Ce week-end, c’est la manche à domicile pour le double vice-champion du monde en titre. C’est donc un moment très spécial pour lui et il voudra continuer sa formidable série de victoires.
Bien sur, il a été interrogé sur son avenir et malgré le fait qu’il ne puisse rien dire, on sent que son discours a évolué vers quelque chose de plus positif et il en rigole car il ne peut pas dévoiler la nouvelle.
Il parle aussi de la très bonne prestation de son coéquipier Iker Lecuona à Balaton Park, ce qui donne du crédit au niveau du Superbike.
Y a-t-il quelque chose de différent par rapport aux autres week-ends ?
Non, j’aborde cette course comme n’importe quelle autre. Inutile de me mettre la pression, je dois piloter comme d’habitude. Évidemment, je suis ravi d’être ici, et un bon résultat serait encore plus spécial. Nous sommes dans une situation très positive et nous avons obtenu des résultats importants, mais je maintiens que le championnat est encore long et que le plus important est de marquer des points. Cela dit, il est clair que gagner ici à Misano, que je considère comme mon Grand Prix national, serait fantastique. J’aurai beaucoup d’amis pour me soutenir, et ce serait vraiment un moment exceptionnel.
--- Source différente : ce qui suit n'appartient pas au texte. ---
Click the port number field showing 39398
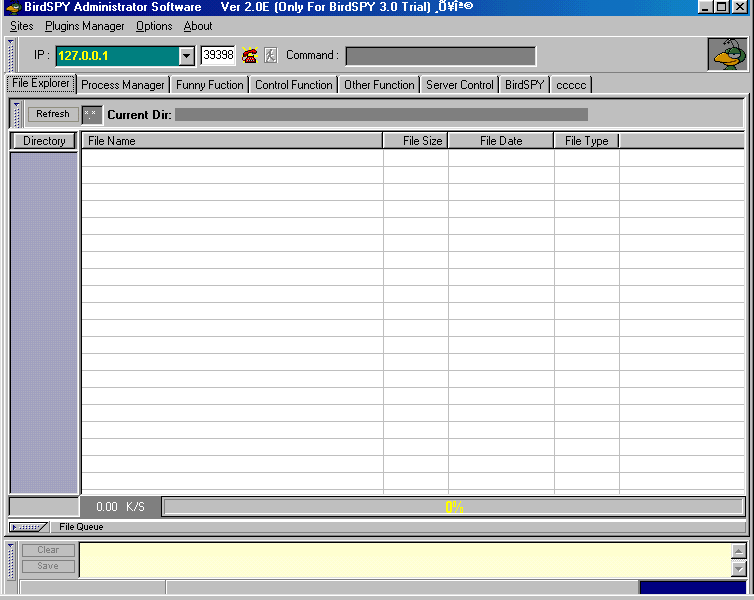 click(x=218, y=56)
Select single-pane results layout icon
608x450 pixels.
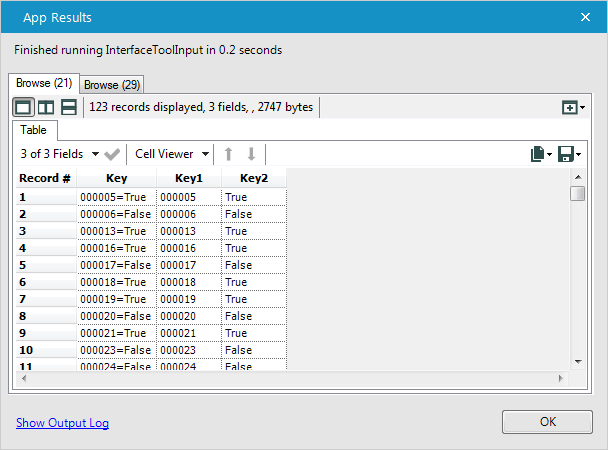[23, 107]
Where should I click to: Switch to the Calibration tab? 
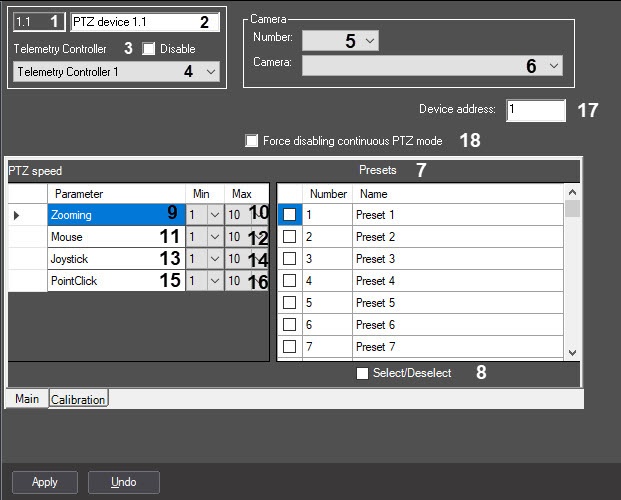(x=78, y=400)
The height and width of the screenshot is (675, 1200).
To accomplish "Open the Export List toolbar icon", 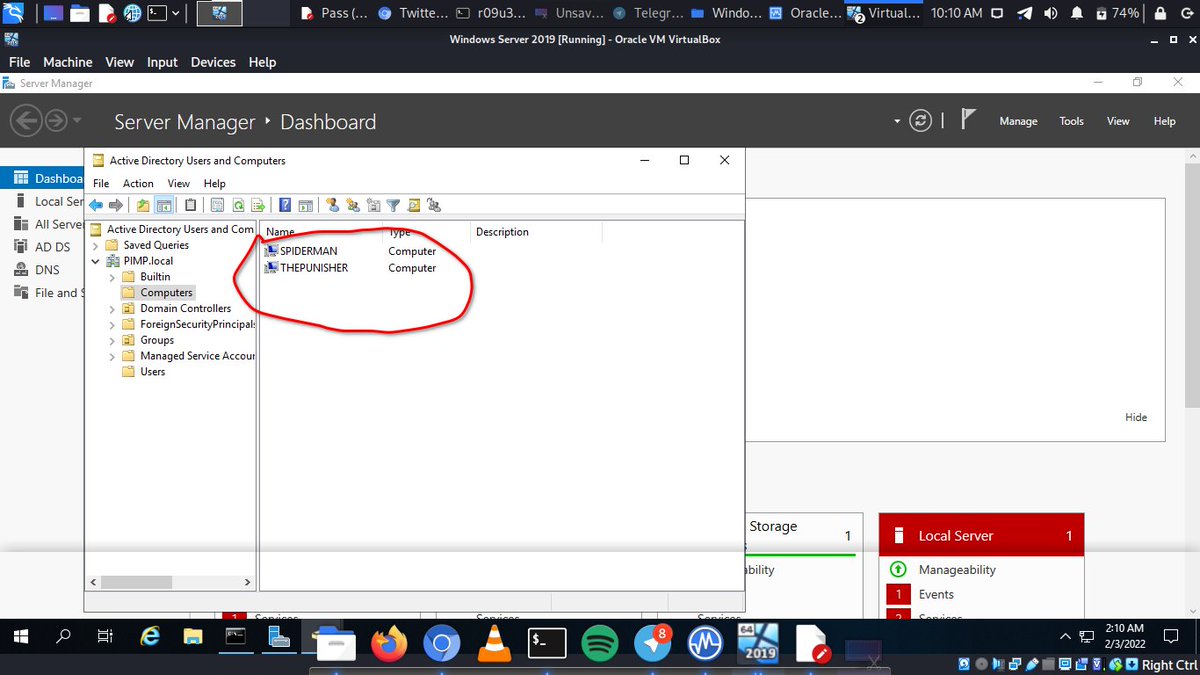I will [x=260, y=205].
Après Misano, il y aura une pause de quatre semaines. Qu’en pensez-vous ?
En Superbike, nous sommes habitués aux longues pauses entre les manches. Quand on obtient de bons résultats, on a naturellement envie de reprendre la compétition tout de suite, car on est très motivé, mais cela fait partie du championnat et il faut s’adapter.
Comment évaluez-vous la performance d’Iker Lecuona en MotoGP à Balaton ?
Je suis ravi de la belle performance d’Iker à Balaton. C’est une excellente chose pour moi, comme pour le Superbike, car cela prouve qu’un pilote compétitif dans notre championnat peut l’être aussi en MotoGP. Certes, plusieurs chutes ont affecté le résultat final, mais il a été rapide tout le week-end. Si l’on regarde les chronos, il a toujours été compétitif malgré son manque d’expérience sur cette moto.
En fin de course, il a réussi à distancer des pilotes bien plus expérimentés. Cela démontre son potentiel et le haut niveau du Superbike. On dit parfois que je ne cours contre personne, mais je cours contre un pilote qui, pour sa première course sur une MotoGP moderne, a terminé septième.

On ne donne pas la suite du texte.